• DIRECTIONS FOR THIS TASK:
Pictures stay out; please output the remaining data exactly.

Dataset entries
------
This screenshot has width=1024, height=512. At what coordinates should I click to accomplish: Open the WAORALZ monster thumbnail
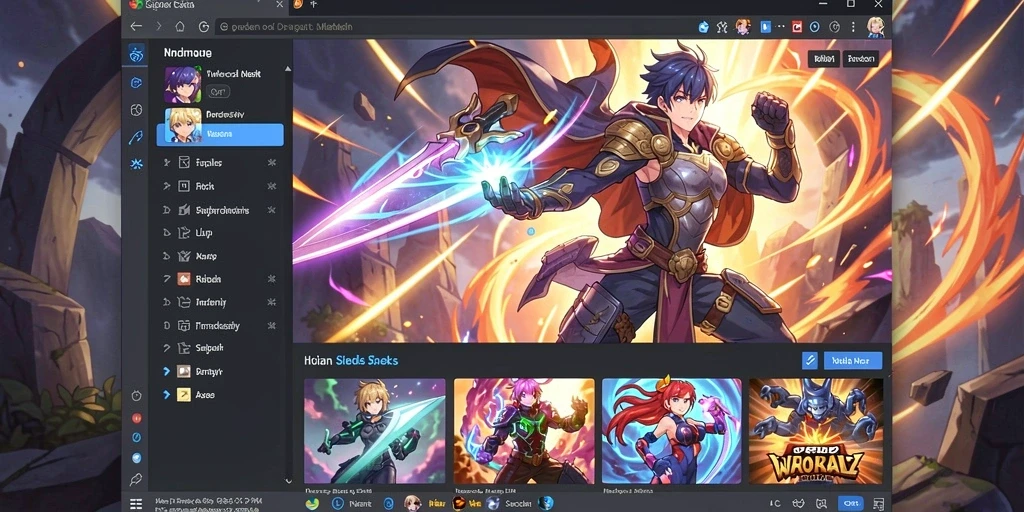click(820, 431)
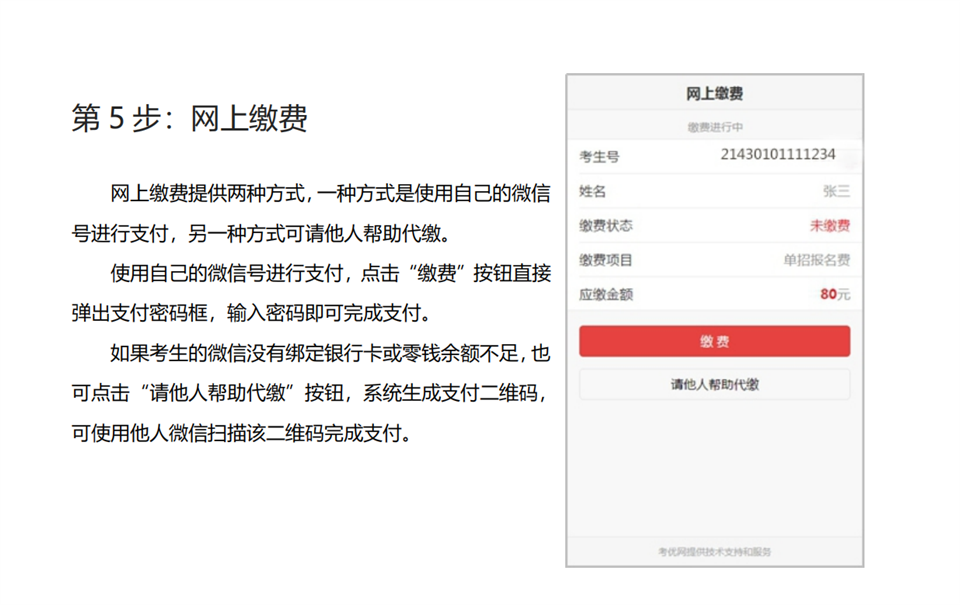
Task: Click the red 缴费 button
Action: [x=714, y=341]
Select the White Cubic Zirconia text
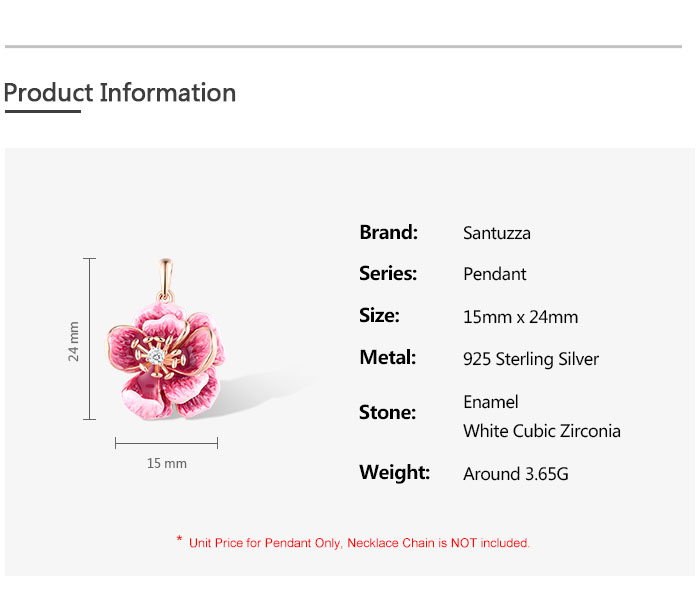 coord(542,431)
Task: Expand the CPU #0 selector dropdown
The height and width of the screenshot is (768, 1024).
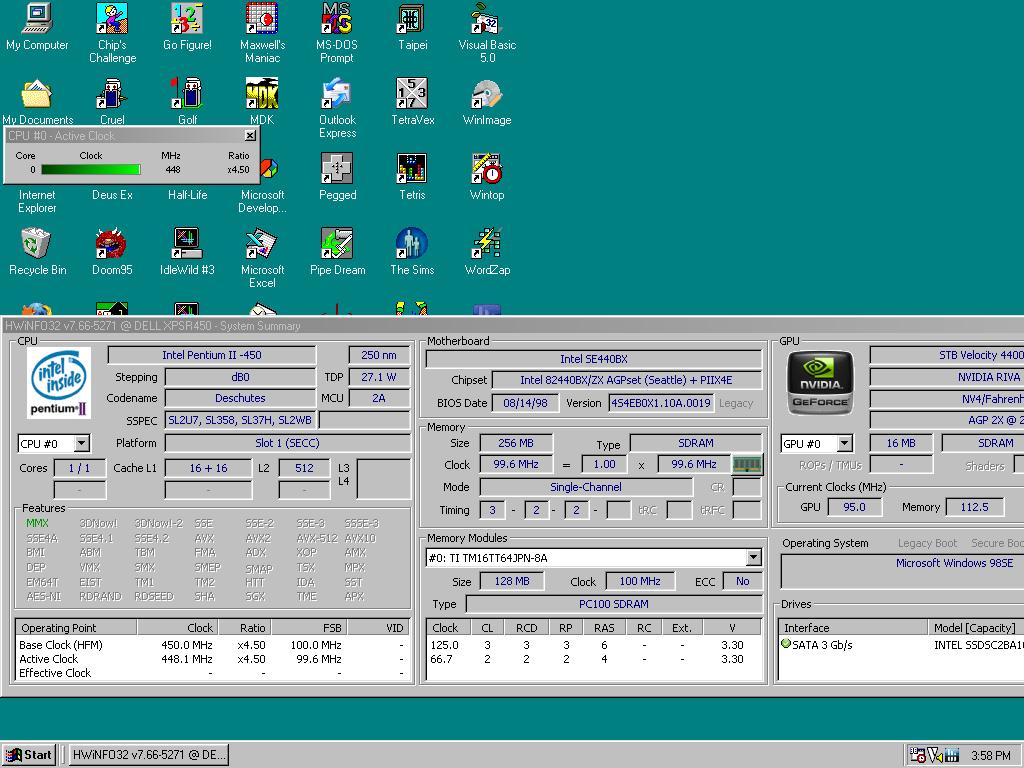Action: [81, 443]
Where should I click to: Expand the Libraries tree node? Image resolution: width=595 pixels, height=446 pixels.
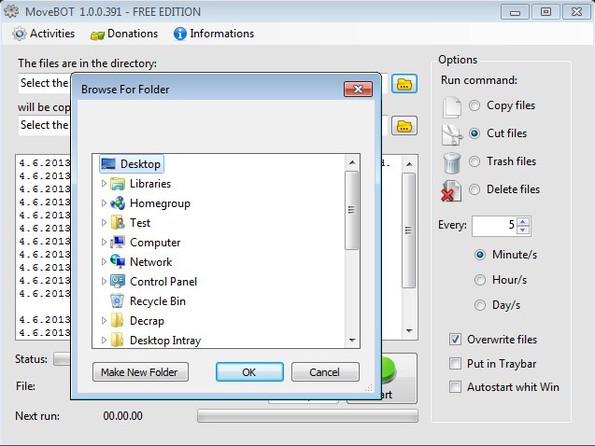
------
• WRITTEN SOLUTION:
This screenshot has width=1024, height=512. At what coordinates should I click to accomplish: Open the WAORALZ monster thumbnail
click(820, 431)
Task: Click the red 缴费 button
Action: [x=714, y=341]
Select the White Cubic Zirconia text
 coord(542,431)
Task: Expand the CPU #0 selector dropdown
The height and width of the screenshot is (768, 1024).
Action: [81, 443]
Where should I click to: Expand the Libraries tree node? Image resolution: width=595 pixels, height=446 pixels.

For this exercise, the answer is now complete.